Por Virginia Castro – El tipo hacía rato que le tenía ganas a la piba. Ella siempre había sido correcta en su trabajo y cortante en el trato para hacerle notar que la relación no iba más allá de lo laboral. Y siempre pensaba: “A veces los que tienen plata creen que pueden comprarse el mundo”. Cada vez que necesitaba algo para su empresa, en lugar de mandar al encargado o hacerlo por teléfono, iba personalmente y llevaba flores, bombones o masas finas para todas las chicas. Las demás se desvivían por atender a un cliente tan importante y generoso y él no disimulaba al ofrecer el mejor regalo a quien en lugar de llamar por su nombre le decía “Niña”. Ella le agradecía y lo dejaba a un costado o se lo daba a otra de las chicas, sin abrir, para demostrar su indiferencia ante esos presentes.
A través de algunos contactos el tipo averiguó que la chica cumplía años en la primera semana de agosto y le mandó un gran regalo para el día del niño como si no supiera que era su cumpleaños. Aunque no lo llevó personalmente, era muy obvio el origen ya que una gran tarjeta decía “Feliz día, Niña”. Era una torta como de diez kilos.
Un hombre llegó el día del cumpleaños de la chica, era el viernes a última hora, ella había quedado sola ordenando algunas cosas del festejo con sus compañeras y la última se había ido hacía cinco minutos. Era un mensajero en una camioneta que decía “Empresa de encomiendas” sin otra identificación. La chica temió que fuera un robo. Pensó: “Ay, justo el día de mi cumpleaños, no me puede pasar esto, y se encomendó a Dios”.
Un muchacho bastante corpulento bajó una mesita con ruedas y, sobre ella, la torta. Le dijo para quién era la entrega y ella contestó que era la persona que buscaba, él pidió que firmara un remito y le preguntó en qué lugar podía dejar el envío porque debía llevarse la mesita de vuelta.

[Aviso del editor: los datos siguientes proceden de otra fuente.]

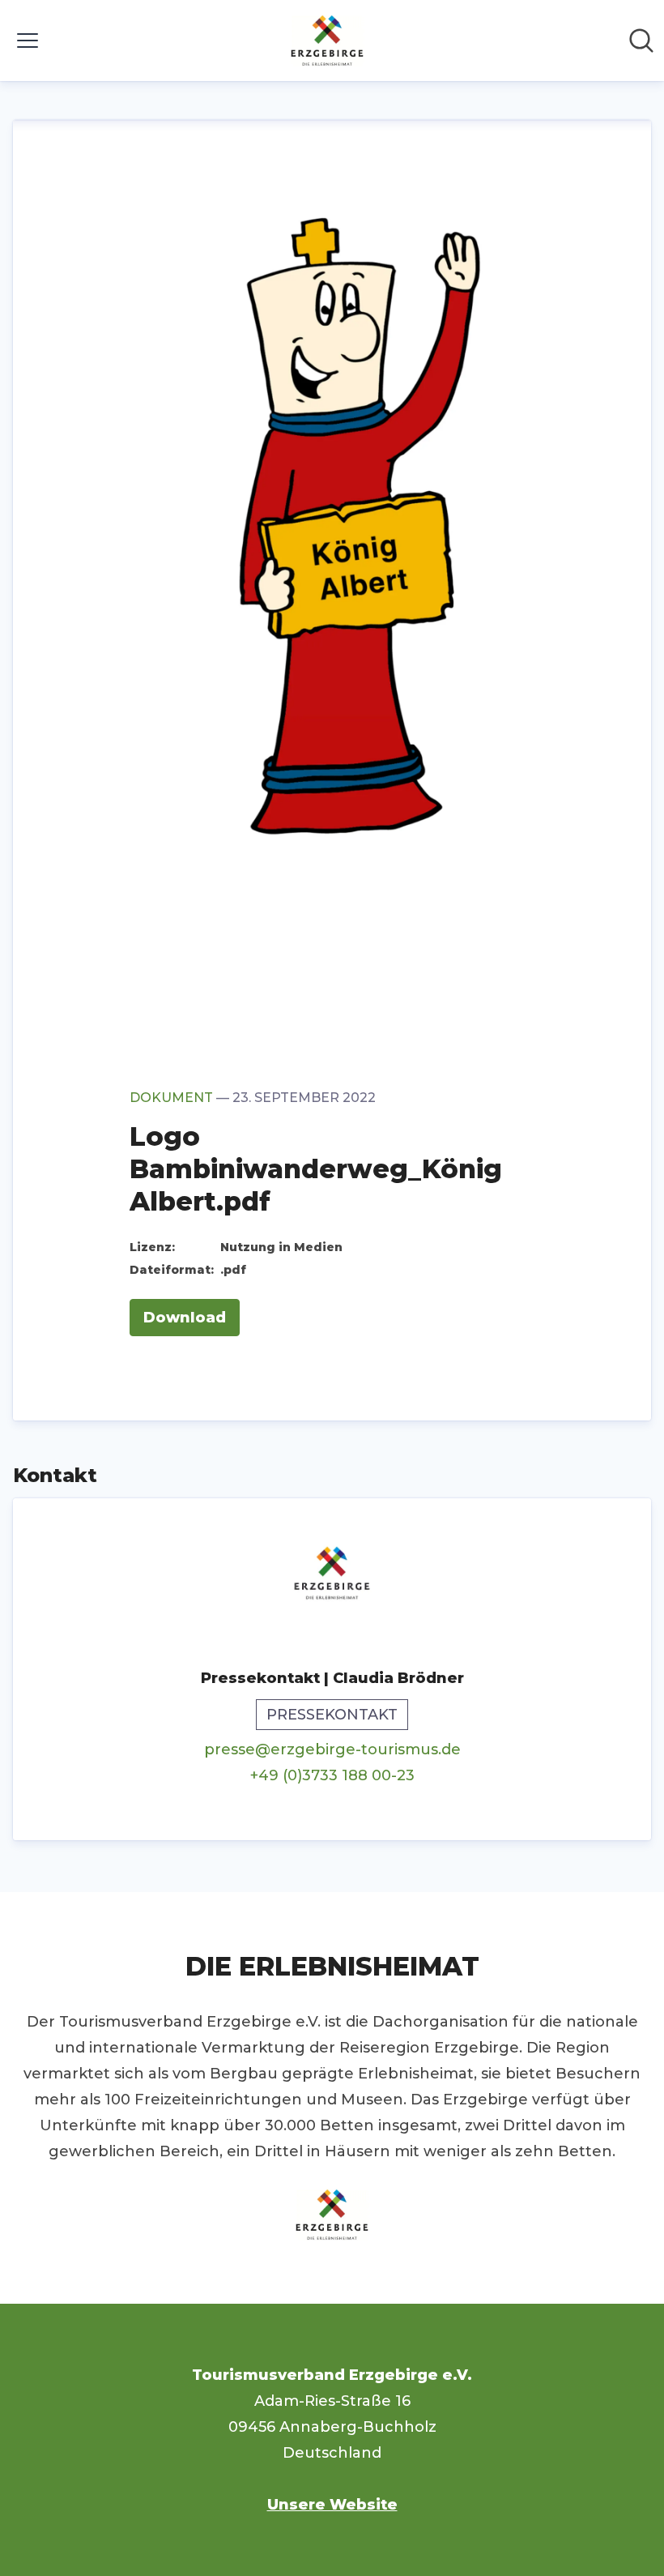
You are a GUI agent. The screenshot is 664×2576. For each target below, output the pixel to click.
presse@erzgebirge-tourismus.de (332, 1749)
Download (184, 1317)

La chica lo miró un poco desconcertada al principio y le dijo que lo dejara en el escritorio cercano a la puerta porque no sabía cómo haría para llevar semejante torta ya que no podía dejarla ahí hasta el lunes porque se echaría a perder. El hombre dijo que podría brindarle el servicio de entrega de su empresa hasta el domicilio que ella le indicara.
Ella le preguntó si podía esperar un momento y el hombre dijo que sí. Se quedó al lado de la puerta, pero la escuchó hablar por teléfono con su madre y contarle lo que había recibido. Entre los detalles de la entrega mencionó que si su novio se enteraba seguramente se enojaría porque era un regalo muy costoso y muy personal, y además no sabía cómo el tipo se enteró de su cumpleaños porque era obvio que no era por el día del niño. La madre le contestó que en lugar de preocuparse por el novio, pensara en lo que iba a decir el padre si aparecía con eso en la casa. La chica le dijo: “¿Qué hago, lo devuelvo?” y la madre le preguntó si era una torta de varios pisos o solo un gran piso y respondió que era de tres pisos.

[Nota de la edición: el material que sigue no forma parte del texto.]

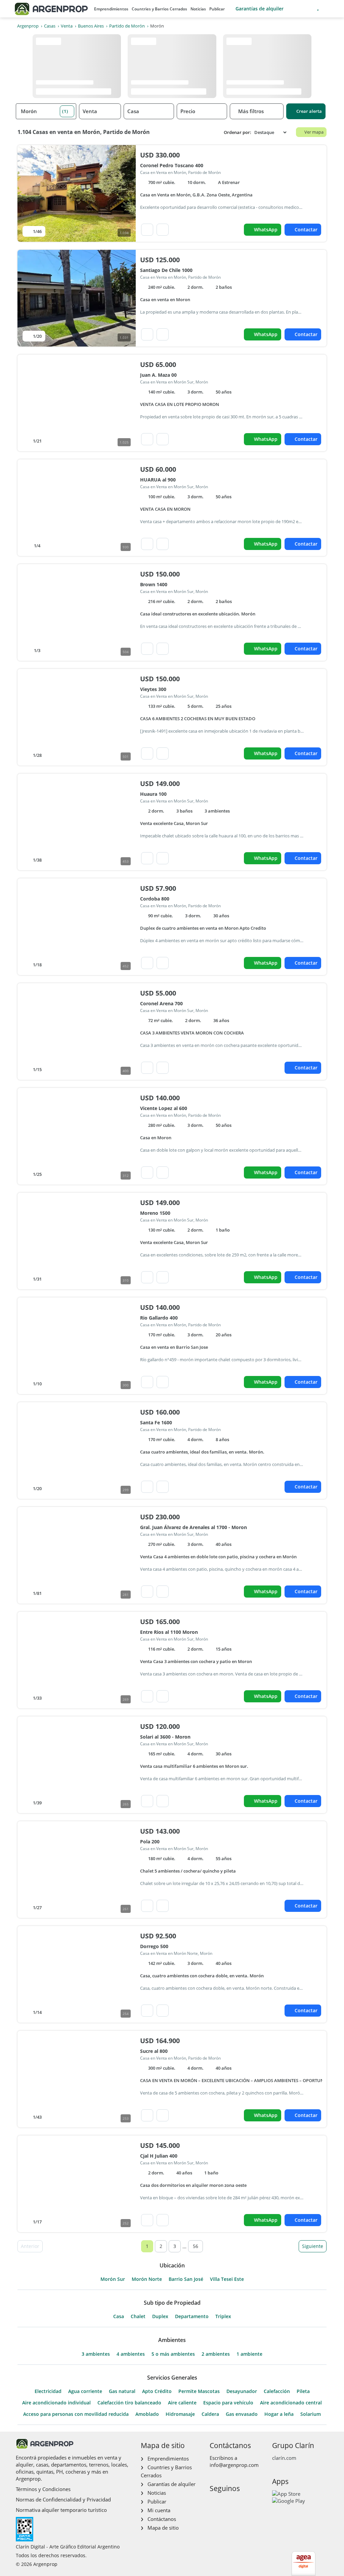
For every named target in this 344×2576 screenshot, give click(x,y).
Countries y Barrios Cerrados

Faltaban dos días para el día del niño.
La madre dijo que hiciera llevar la torta con ese mensajero hasta la casa y agregó que ella fuera en taxi, que no se le ocurriera subir a la camioneta porque “con las cosas que pasan, uno nunca sabe”.
Como la chica llegó primero, la mujer le dijo que hubiera venido a la par porque el mensajero podría irse con la torta ya que le había firmado el recibo. A los cinco minutos el hombre llegó, bajó la torta y se llevó la mesita.
Cuando la mujer vio la torta se le hizo agua la boca y dijo que la podrían mandar al comedor de la iglesia de un barrio cercano, como donación por el día del niño, pero sacarían solo un piso para ellos. Así el resto de la familia no podría ver el tamaño y nadie sospecharía que había sido un obsequio de un cliente y admirador de la muchacha. Luego la decorarían para que no se notara la poda. Esa noche la familia murió por envenenamiento y dos pisos de torta se eternizaron en la heladera del quincho.